• Required work: Taking only the lines of the data below from the line with "You are a computer-use agent. Image" to the line with "The width and", ends included, write them out exactly and without pictures.

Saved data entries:
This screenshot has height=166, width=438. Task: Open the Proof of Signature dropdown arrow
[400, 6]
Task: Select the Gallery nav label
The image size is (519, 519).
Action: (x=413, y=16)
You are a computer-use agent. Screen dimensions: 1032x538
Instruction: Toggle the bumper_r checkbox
* * *
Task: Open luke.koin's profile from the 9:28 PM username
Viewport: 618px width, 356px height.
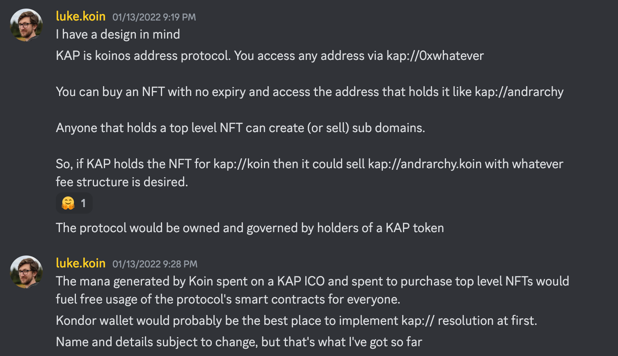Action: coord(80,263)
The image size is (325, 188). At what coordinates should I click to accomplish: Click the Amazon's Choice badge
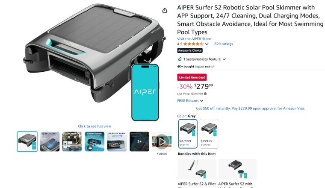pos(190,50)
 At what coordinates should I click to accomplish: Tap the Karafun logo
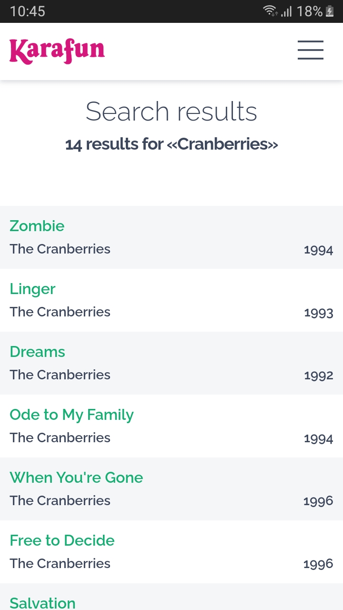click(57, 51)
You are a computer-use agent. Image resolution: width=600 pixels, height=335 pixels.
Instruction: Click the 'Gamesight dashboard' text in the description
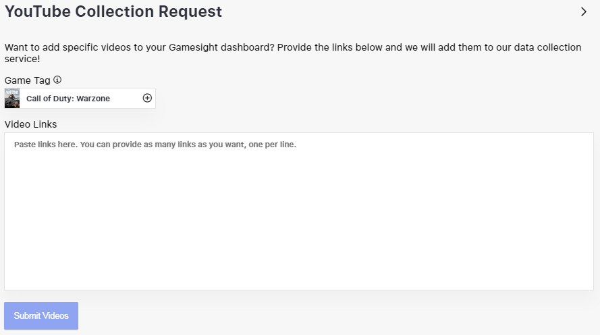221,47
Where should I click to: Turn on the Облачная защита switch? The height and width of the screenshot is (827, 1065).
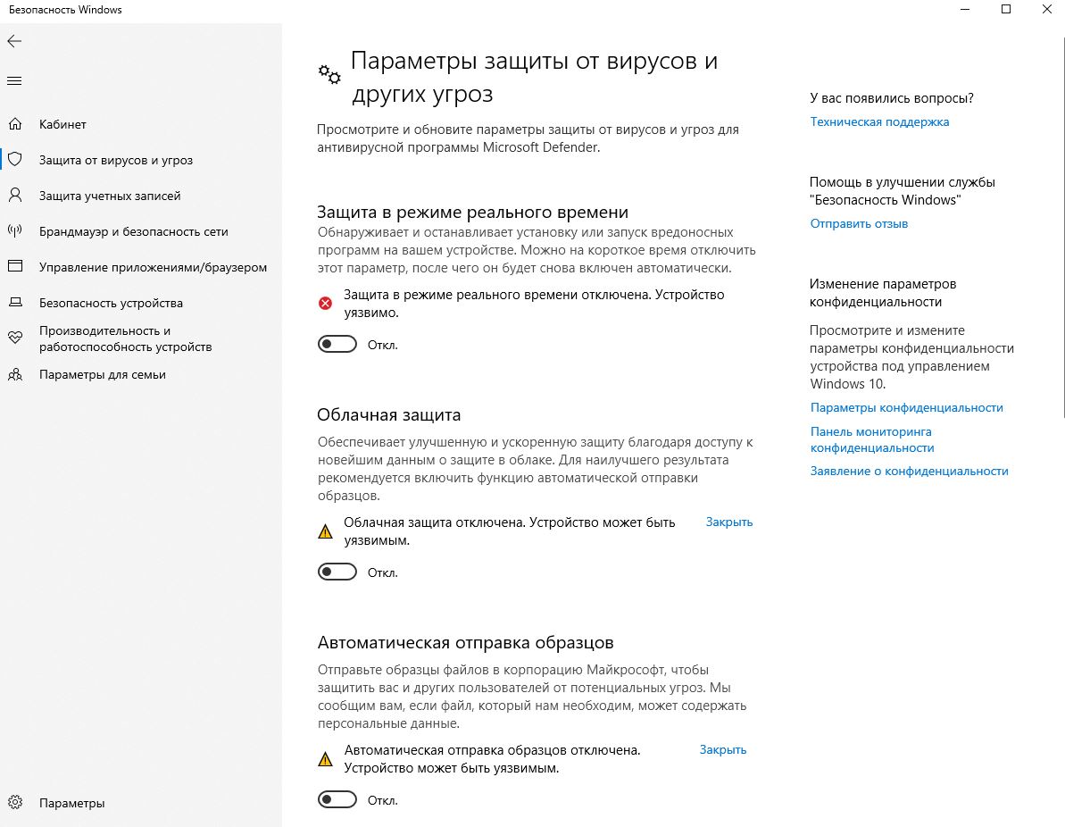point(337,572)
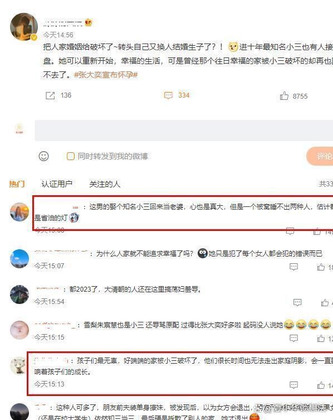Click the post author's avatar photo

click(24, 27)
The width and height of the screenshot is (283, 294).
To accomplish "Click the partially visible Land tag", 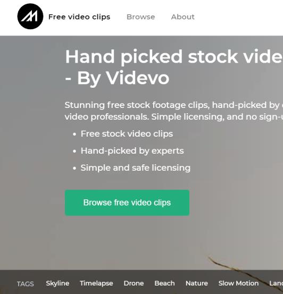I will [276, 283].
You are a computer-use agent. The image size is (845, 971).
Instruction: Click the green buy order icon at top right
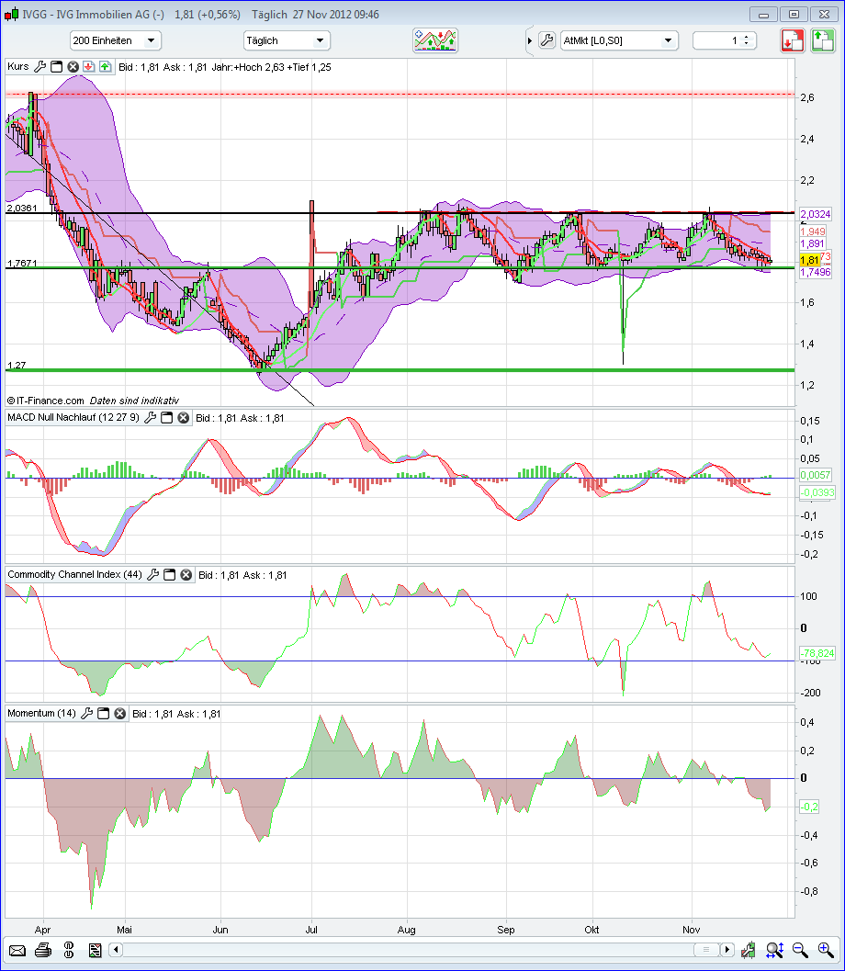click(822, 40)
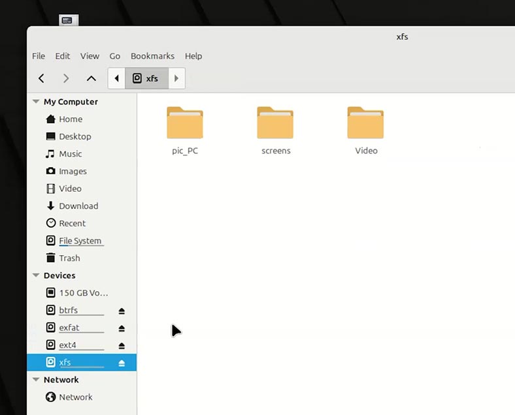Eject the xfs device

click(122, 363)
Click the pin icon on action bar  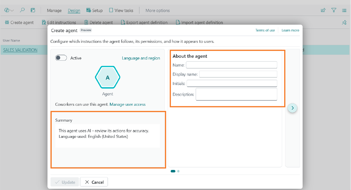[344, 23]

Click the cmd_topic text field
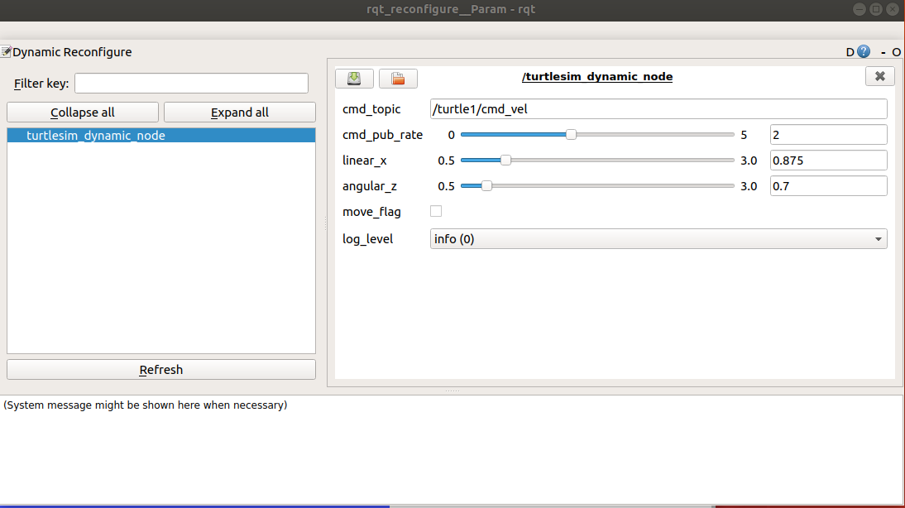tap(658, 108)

• Exercise response:
You are a computer-use agent. Image resolution: width=600 pixels, height=335 pixels.
Instruction: Click the 'Gamesight dashboard' text in the description
221,47
Where should I click to: Turn on the Облачная защита switch? The height and width of the screenshot is (827, 1065).
point(337,572)
Click the post author's avatar photo

click(24, 27)
The width and height of the screenshot is (283, 294).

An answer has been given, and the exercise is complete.